Objectives This study focused on understanding the cellular mechanisms involved in the breakdown of tolerance and resulting in the production of autoantibodies in human spleen. Therefore, spleens of patients with immune thrombocytopenia (ITP) were studied as a model of the breakdown of immune tolerance.
Methods 31 spleens from ITP patients and 36 control spleens were analyzed by immunohistochemistry and immunofluorescence, including the detection of antiplatelet reactivity.

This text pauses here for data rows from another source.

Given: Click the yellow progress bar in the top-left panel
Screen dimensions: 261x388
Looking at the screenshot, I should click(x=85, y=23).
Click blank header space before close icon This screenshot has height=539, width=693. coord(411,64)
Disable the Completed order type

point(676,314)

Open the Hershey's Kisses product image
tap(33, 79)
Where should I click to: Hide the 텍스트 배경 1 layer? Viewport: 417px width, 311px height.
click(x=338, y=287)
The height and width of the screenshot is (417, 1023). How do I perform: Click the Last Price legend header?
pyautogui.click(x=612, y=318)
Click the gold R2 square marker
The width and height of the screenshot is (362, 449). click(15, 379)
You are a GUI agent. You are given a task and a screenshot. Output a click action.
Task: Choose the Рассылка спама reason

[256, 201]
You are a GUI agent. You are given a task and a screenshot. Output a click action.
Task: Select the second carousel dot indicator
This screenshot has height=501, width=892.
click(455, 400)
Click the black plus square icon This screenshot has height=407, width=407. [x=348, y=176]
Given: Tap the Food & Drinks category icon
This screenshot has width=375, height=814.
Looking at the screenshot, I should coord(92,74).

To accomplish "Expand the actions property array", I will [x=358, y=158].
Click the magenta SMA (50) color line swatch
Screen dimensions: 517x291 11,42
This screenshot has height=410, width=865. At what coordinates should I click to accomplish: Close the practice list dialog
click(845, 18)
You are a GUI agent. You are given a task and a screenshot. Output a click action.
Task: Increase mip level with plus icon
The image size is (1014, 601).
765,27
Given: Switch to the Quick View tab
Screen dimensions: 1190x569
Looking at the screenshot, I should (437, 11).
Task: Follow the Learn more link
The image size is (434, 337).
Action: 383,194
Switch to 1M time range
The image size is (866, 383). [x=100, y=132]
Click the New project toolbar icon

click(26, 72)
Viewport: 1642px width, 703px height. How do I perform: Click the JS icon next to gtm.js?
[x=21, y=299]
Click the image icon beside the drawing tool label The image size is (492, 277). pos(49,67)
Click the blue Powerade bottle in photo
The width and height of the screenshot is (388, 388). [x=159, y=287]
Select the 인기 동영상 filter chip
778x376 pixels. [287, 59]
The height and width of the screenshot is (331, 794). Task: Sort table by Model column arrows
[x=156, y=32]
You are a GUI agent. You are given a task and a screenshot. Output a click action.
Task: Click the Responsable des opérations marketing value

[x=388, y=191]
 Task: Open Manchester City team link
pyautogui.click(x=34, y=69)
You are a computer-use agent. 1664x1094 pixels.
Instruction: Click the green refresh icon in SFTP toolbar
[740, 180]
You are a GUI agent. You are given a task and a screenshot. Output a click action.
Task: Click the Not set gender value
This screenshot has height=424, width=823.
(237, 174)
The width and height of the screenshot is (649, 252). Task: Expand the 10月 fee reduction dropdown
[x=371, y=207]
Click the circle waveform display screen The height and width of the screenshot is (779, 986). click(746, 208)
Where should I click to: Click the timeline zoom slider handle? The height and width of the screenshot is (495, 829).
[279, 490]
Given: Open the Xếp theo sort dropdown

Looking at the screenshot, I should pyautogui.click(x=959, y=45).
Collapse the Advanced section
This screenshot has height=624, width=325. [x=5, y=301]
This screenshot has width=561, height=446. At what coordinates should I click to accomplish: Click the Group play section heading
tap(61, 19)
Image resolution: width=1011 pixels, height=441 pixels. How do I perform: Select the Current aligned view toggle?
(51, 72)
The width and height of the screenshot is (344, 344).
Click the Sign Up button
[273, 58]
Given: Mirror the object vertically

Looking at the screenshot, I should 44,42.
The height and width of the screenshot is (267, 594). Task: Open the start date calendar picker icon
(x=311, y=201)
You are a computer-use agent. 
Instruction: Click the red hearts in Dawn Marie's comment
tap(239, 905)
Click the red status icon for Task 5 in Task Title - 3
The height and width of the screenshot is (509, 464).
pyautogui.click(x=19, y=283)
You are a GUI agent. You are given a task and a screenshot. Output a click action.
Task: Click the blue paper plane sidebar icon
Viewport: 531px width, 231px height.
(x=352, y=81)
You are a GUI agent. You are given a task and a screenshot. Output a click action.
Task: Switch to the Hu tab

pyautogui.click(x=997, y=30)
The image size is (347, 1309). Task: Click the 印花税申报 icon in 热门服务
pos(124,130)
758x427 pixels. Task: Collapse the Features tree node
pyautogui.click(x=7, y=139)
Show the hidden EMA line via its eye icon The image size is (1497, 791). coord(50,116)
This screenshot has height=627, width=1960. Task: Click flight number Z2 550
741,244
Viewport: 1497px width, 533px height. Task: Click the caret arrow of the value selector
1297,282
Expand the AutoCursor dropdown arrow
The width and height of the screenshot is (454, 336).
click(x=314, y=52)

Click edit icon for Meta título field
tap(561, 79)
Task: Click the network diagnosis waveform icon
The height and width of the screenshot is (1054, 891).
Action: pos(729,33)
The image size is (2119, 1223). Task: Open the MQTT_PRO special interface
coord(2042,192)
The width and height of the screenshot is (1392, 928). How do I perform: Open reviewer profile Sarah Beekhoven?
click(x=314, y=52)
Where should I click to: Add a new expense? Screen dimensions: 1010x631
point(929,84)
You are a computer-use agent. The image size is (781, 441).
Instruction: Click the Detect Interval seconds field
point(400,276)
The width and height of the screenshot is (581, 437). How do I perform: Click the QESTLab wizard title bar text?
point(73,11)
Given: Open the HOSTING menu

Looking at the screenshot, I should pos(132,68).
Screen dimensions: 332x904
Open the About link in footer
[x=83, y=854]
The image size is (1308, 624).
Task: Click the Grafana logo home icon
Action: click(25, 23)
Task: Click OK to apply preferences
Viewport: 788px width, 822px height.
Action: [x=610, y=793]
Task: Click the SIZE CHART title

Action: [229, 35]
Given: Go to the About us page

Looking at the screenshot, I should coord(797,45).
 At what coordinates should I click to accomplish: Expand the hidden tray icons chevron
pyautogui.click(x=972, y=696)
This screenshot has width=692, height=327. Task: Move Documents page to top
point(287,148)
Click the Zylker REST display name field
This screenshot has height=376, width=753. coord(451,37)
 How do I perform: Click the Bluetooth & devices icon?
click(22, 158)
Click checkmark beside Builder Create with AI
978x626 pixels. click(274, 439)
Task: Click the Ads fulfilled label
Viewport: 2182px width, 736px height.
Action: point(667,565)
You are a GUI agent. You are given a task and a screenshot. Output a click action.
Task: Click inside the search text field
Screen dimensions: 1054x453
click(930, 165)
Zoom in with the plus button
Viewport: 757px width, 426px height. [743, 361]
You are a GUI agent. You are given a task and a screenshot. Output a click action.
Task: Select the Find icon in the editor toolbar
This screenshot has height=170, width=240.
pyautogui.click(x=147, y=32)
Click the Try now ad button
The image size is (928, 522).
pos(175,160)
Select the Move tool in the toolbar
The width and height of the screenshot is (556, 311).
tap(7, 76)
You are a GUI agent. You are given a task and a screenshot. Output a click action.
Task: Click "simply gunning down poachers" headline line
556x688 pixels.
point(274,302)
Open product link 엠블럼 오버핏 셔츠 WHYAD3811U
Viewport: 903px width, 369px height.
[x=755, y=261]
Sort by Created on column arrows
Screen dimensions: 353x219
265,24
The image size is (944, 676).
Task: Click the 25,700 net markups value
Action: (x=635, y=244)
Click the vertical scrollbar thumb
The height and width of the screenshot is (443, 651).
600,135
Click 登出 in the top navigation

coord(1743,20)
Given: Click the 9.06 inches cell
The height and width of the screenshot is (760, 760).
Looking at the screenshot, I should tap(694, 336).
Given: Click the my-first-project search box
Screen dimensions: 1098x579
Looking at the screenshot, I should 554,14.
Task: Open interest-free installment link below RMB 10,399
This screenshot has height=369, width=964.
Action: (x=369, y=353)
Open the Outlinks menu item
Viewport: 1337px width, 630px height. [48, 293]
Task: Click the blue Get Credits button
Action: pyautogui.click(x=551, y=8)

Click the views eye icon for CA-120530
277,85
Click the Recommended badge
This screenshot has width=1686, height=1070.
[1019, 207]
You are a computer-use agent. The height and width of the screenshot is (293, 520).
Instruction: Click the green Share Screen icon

Results Two different splenic structures accommodating proliferating B cells within the white pulp, classical germinal centers (GC) and proliferative lymphoid nodules (PLN) were clearly identified. The number of typical GCs was decreased in ITP spleens whereas PLN were prominent and comparable to the number found in normal spleens. Notably, PLN were observed in control and ITP spleens. PLN were characterized by proliferating Ki67+ B cells in close contact with follicular dendritic cells lacking polarization into dark and light zones. As opposed to cells in GC, proliferating B cells in PLN lacked expression of Bcl6. Of note, the density of T cells was reduced in both GC and PLN in ITP in comparison to controls. T follicular helper cells were found within PLN as well as in GC, but the density of Foxp3+ regulatory T cells (Treg) was reduced in both structures in ITP. Strikingly, FDC networks of PLN but not GCs from ITP spleens contained abundant platelet glycoproteinIIb/IIIa autoantigens in IgM containing immune complexes in close proximity to proliferating B cell.
Conclusions This data is consistent with the conclusion that PLN and not GC are the site of the development and maintenance of autoimmunity in ITP, which could be accentuated by the reduced density of Treg in these structures.